--- start DATA FOR THIS TASK ---

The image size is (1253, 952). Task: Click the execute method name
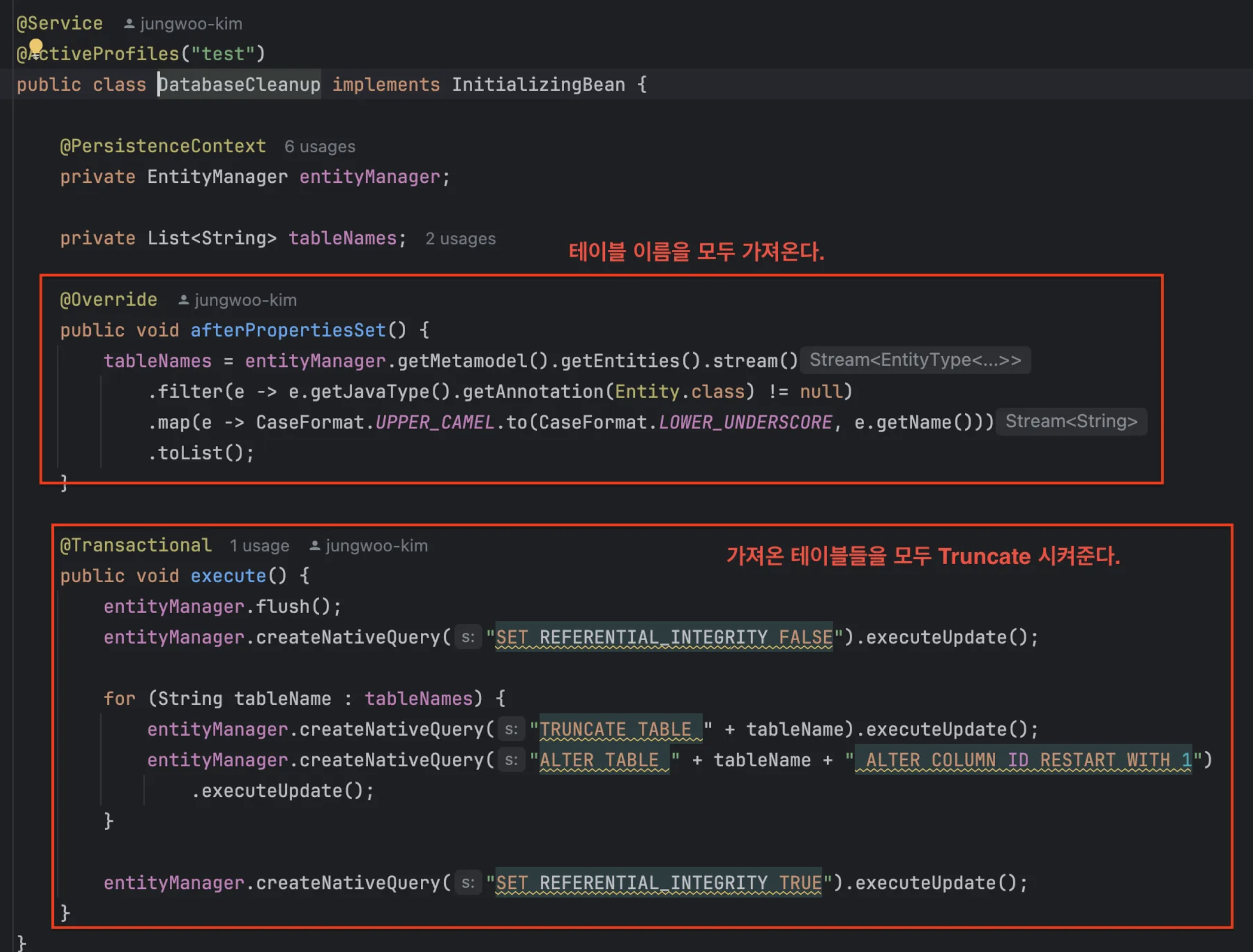pyautogui.click(x=228, y=576)
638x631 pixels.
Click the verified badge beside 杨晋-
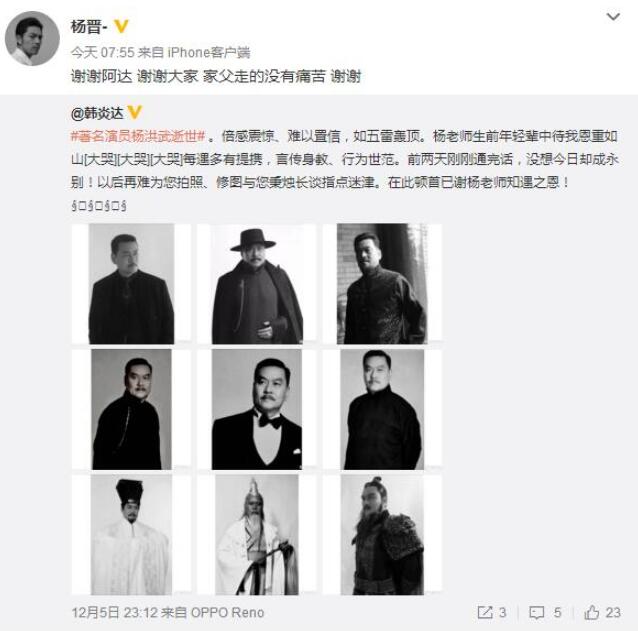(121, 26)
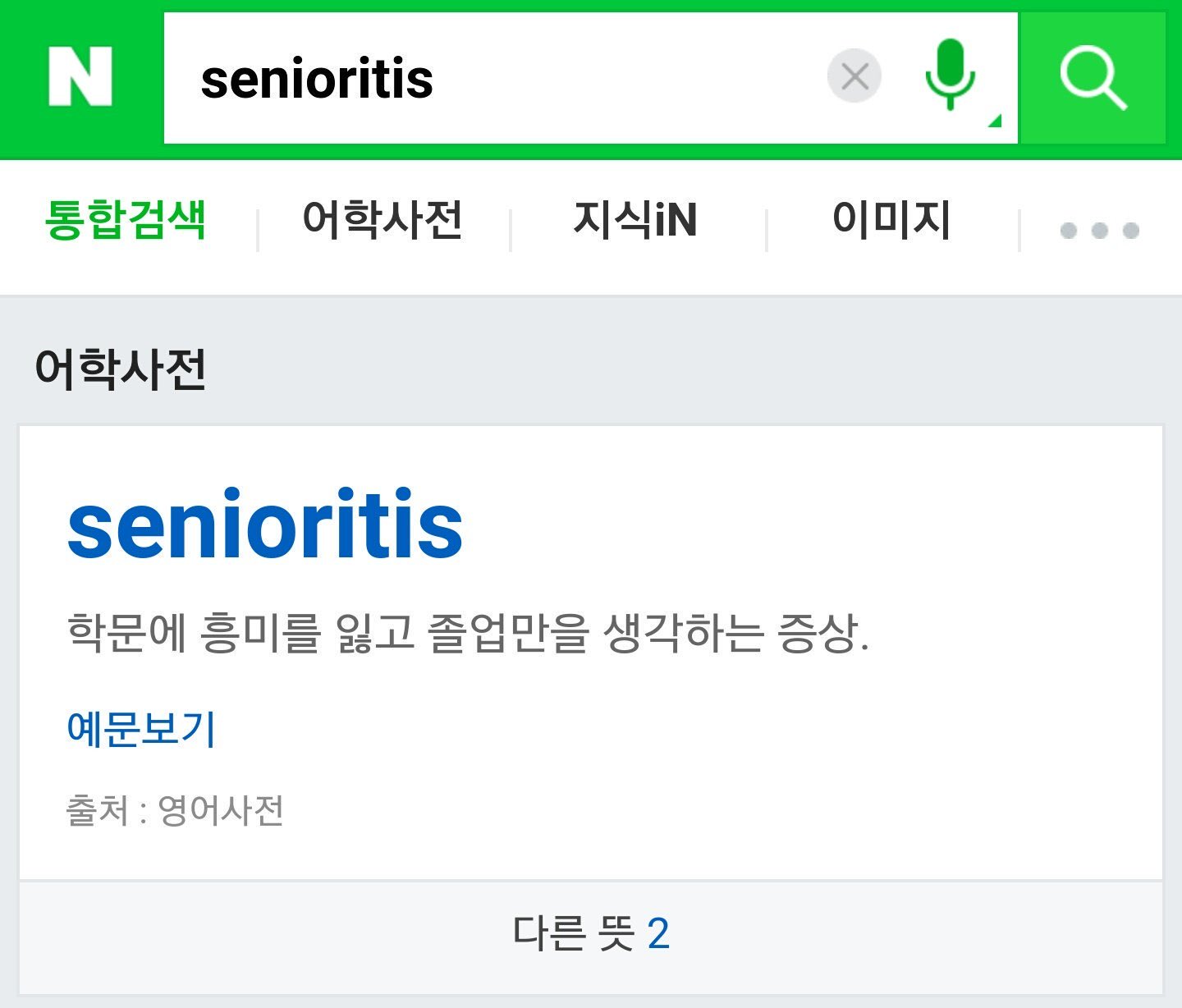Click the blue number 2 in 다른 뜻
The height and width of the screenshot is (1008, 1182).
tap(658, 934)
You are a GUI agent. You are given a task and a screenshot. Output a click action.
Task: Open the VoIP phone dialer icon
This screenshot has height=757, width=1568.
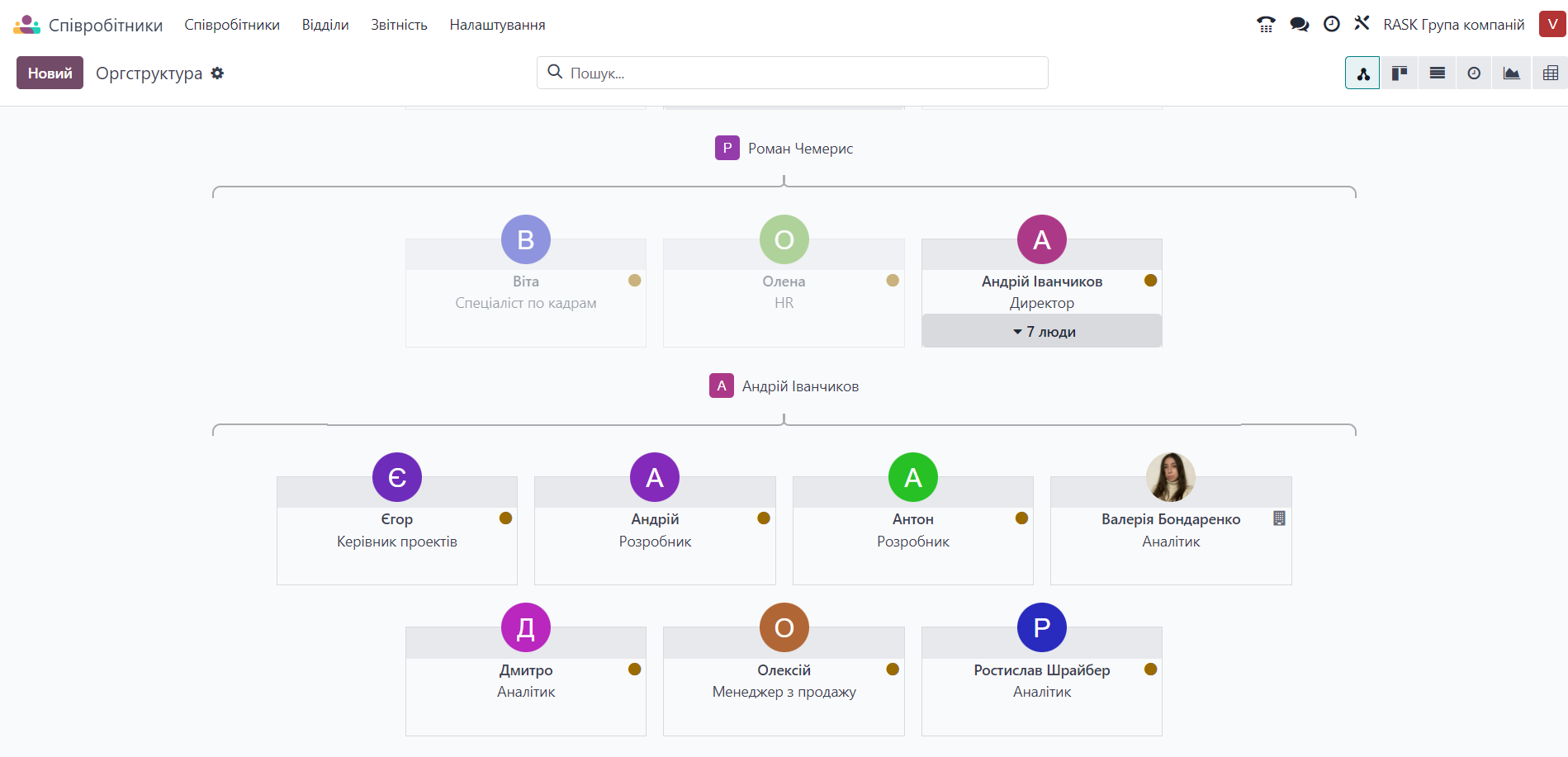1266,25
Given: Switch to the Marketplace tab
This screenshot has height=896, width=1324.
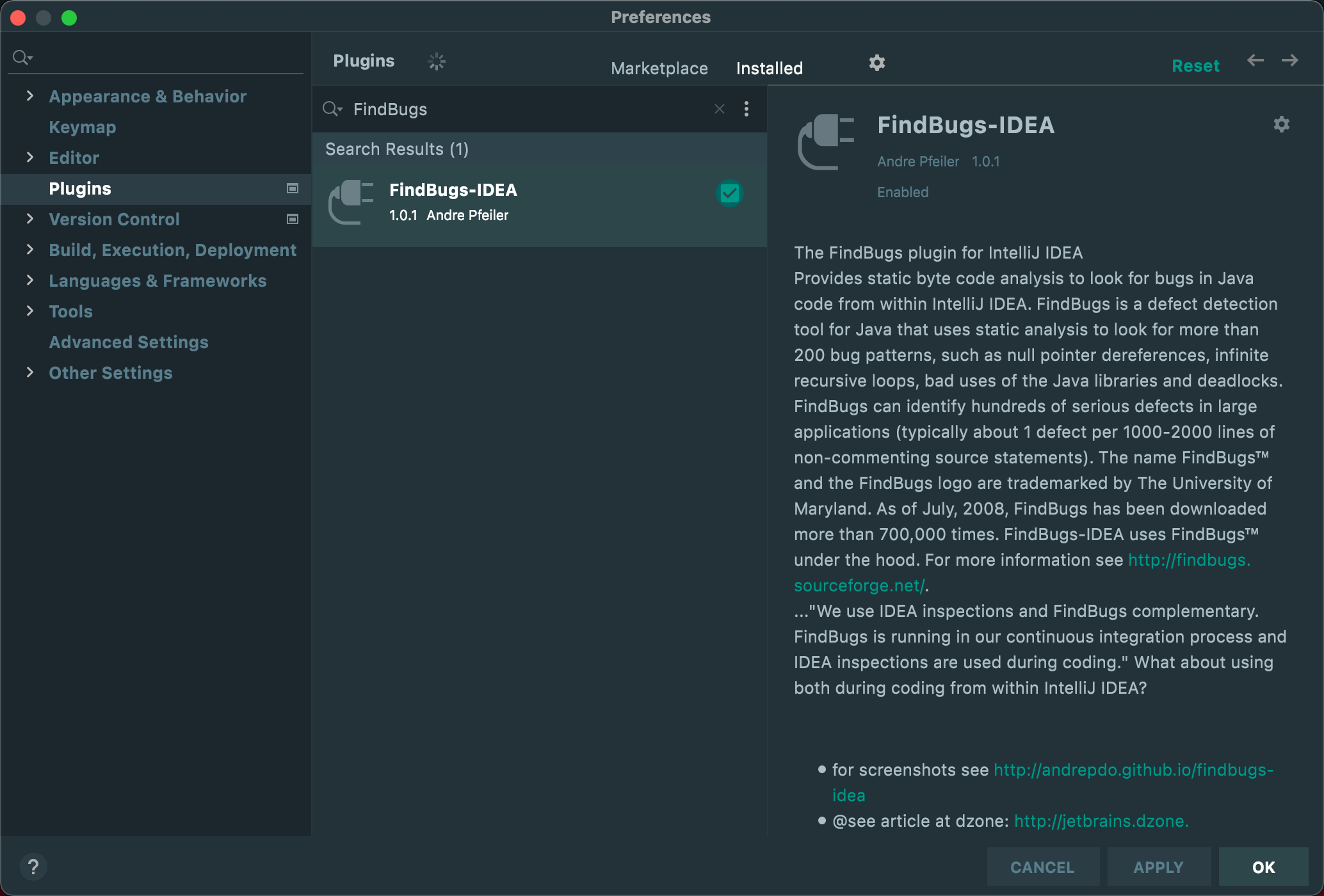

--- end DATA FOR THIS TASK ---

Starting at the line containing "Given: Switch to the Marketplace tab" and ending at the last line above, arrange those lines as a Markdown table with the columns Row and Line, skipping blank lines and leaving out the pictures.

| Row | Line |
|---|---|
| 1 | Given: Switch to the Marketplace tab |
| 2 | This screenshot has height=896, width=1324. |